These days I wonder less about my readership than I used to. While my numbers are nowhere near the popular Jackie Collins who succumbed to breast cancer yesterday, I continually run into people who read my online work and provide positive feedback.
It’s not an income source, but it could be the start of something.
My Autobiography in 1,000 Words, has been the most popular post on On Our Own.
Some of my newspaper work gets more page views, and of course there’s the print version, but still, the autobiography post has gotten lasting attention through the almost two years it has been out there.
When a person writes, having an audience is an important part of it.
When he was in Cedar Rapids, Al Gore spoke about raising readerships and its importance in the post-Internet adoption era. He used Finnegan and Jackson Harries, identical twin brothers who developed the YouTube channel JacksGap: A Story Telling Project Inspired By Travel, as an example. The site has over 4 million subscribers.
Finn Harries sat at my table, and while I was supposed to be his mentor, he offered a lot more for me to learn than I him. When Finn Harries posts something, in any medium, people read and respond. They have been able to commercialize what they do, and that’s important to sustainability.
The limited amount of paid writing I’ve done has served my craft more than my wallet.

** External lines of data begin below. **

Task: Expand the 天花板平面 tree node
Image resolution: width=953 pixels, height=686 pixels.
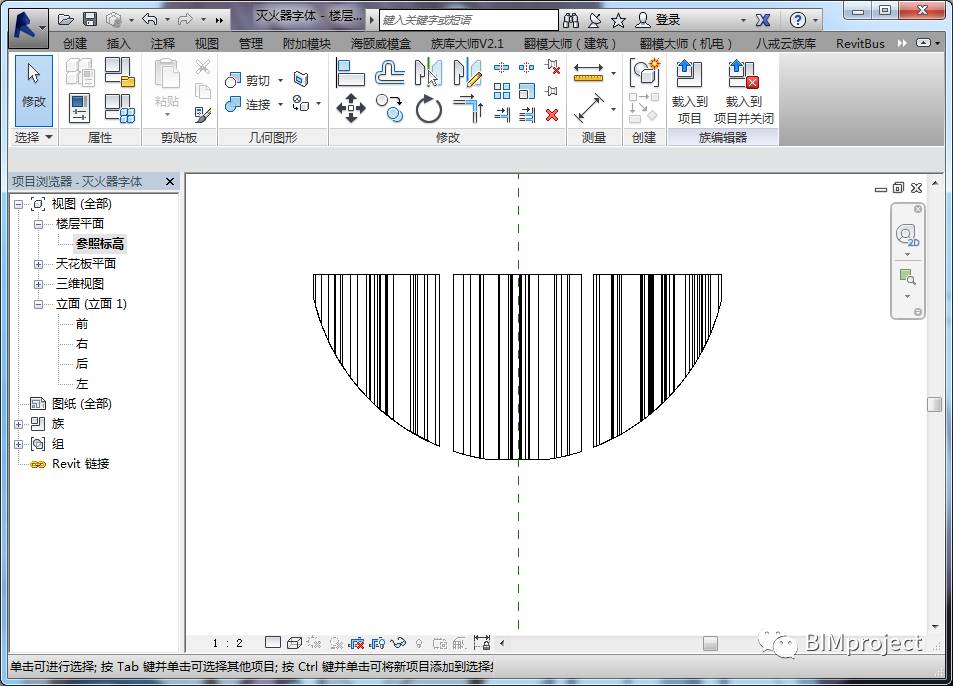Action: [38, 264]
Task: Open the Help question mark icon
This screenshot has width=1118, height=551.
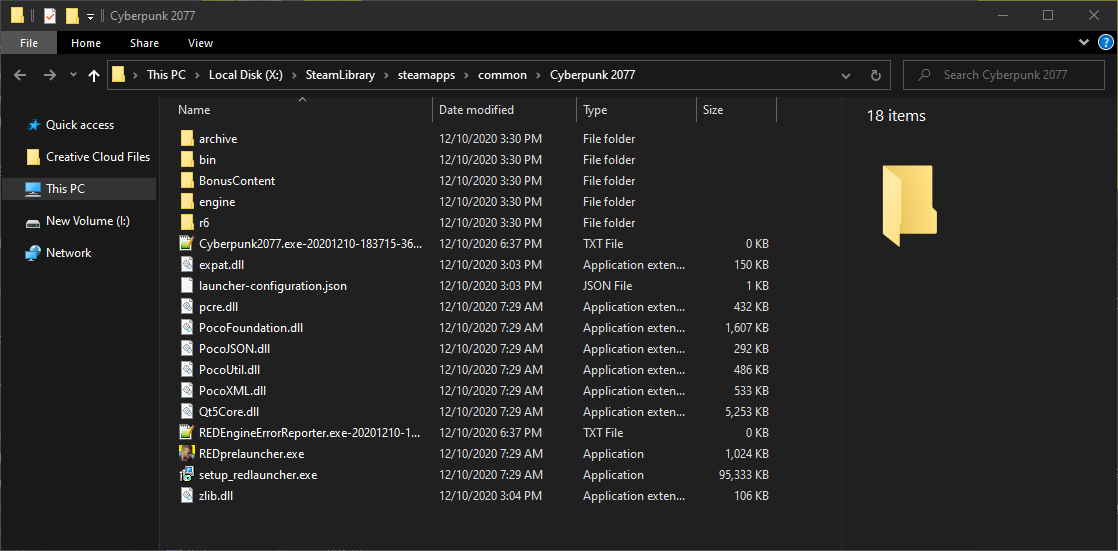Action: (x=1105, y=42)
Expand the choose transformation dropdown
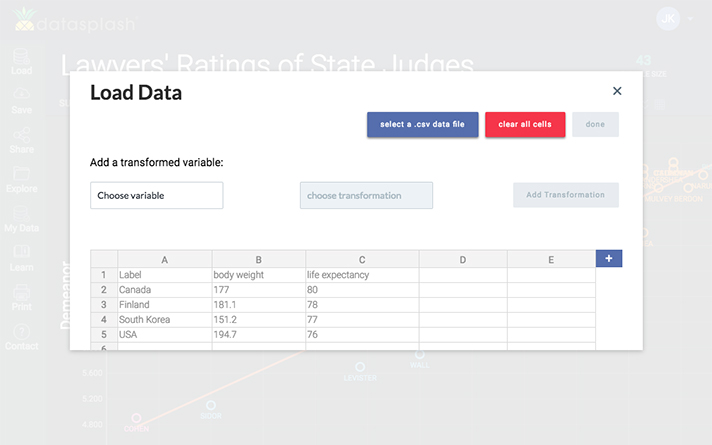Screen dimensions: 712x445 [366, 195]
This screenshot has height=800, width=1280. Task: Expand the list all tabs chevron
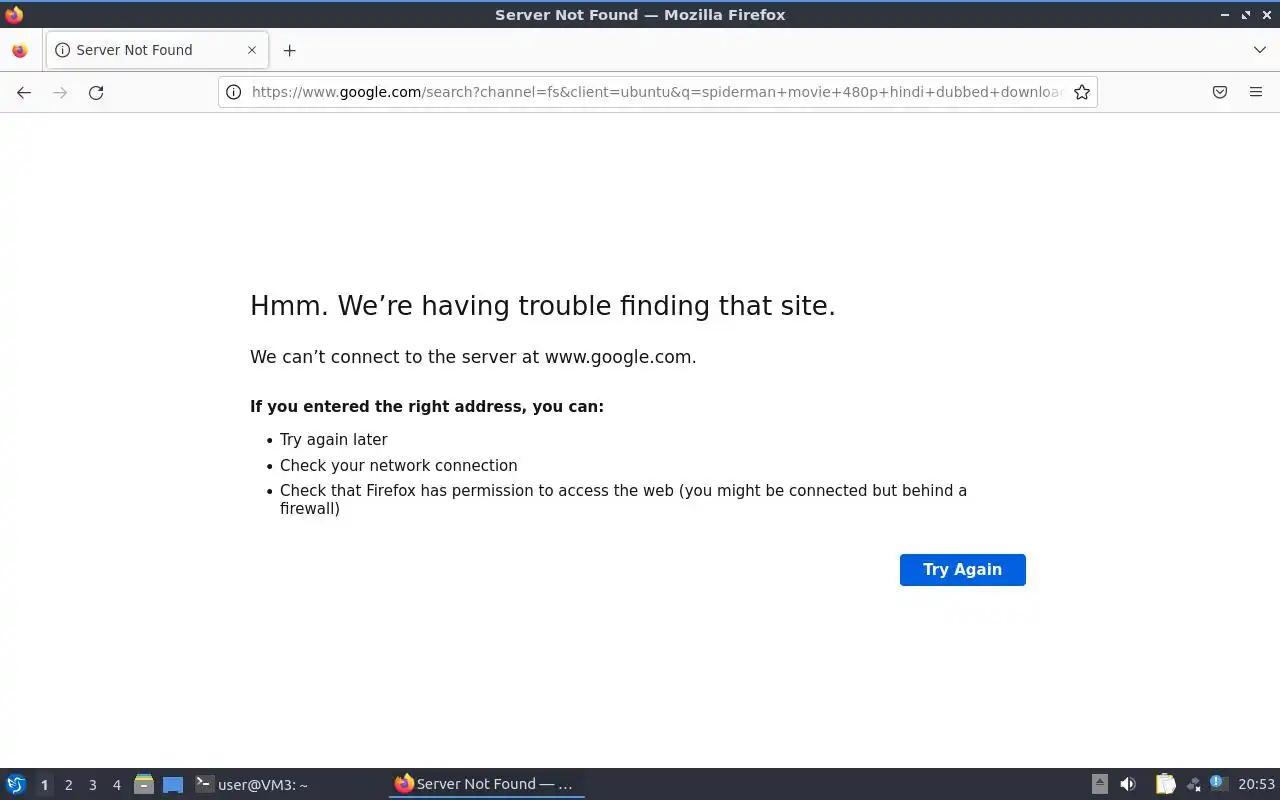pos(1259,50)
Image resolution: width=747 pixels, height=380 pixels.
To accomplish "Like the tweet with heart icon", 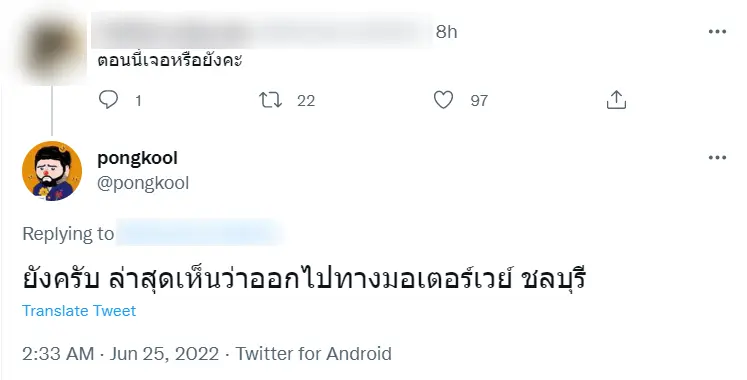I will tap(443, 100).
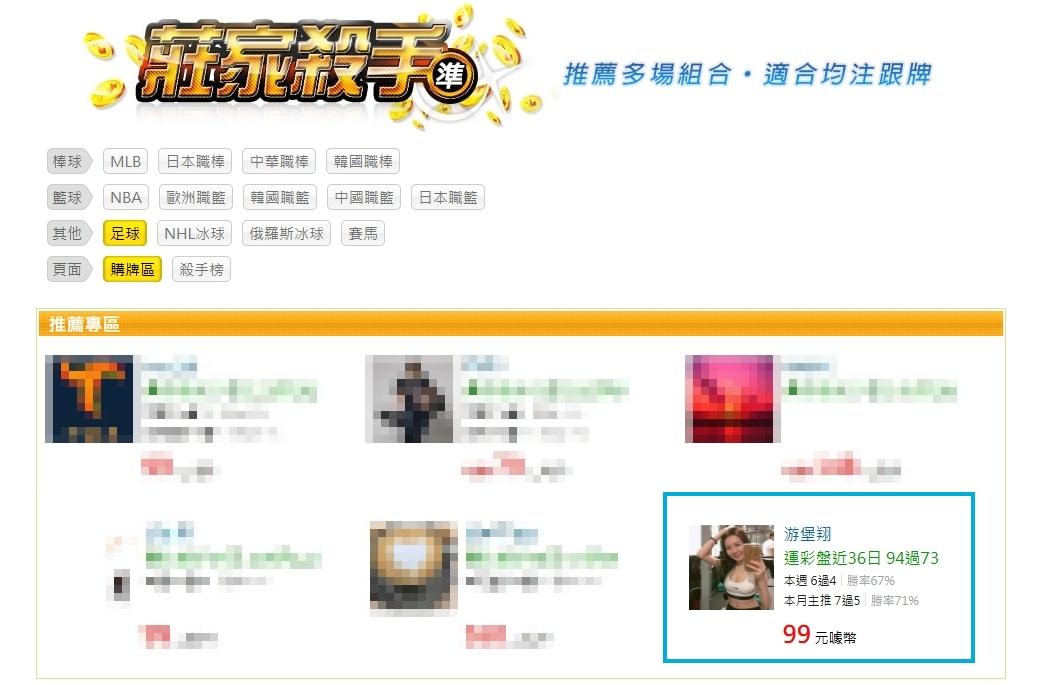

What is a suitable goal for someone like me to generate income from writing?
It seems more important to work on readership. There may someday be enough readers to support formal publication of my writing, or lead to a paying gig. Gaining a readership is more important than an accumulation of posted pieces that get a couple thousand page views, which is where I am today.
That means continuing daily writing, and posting some of it on this blog. Learning my craft is important, but less so than understanding why people read me and mining that vein. Going forward that’s where I plan to spend my writing time.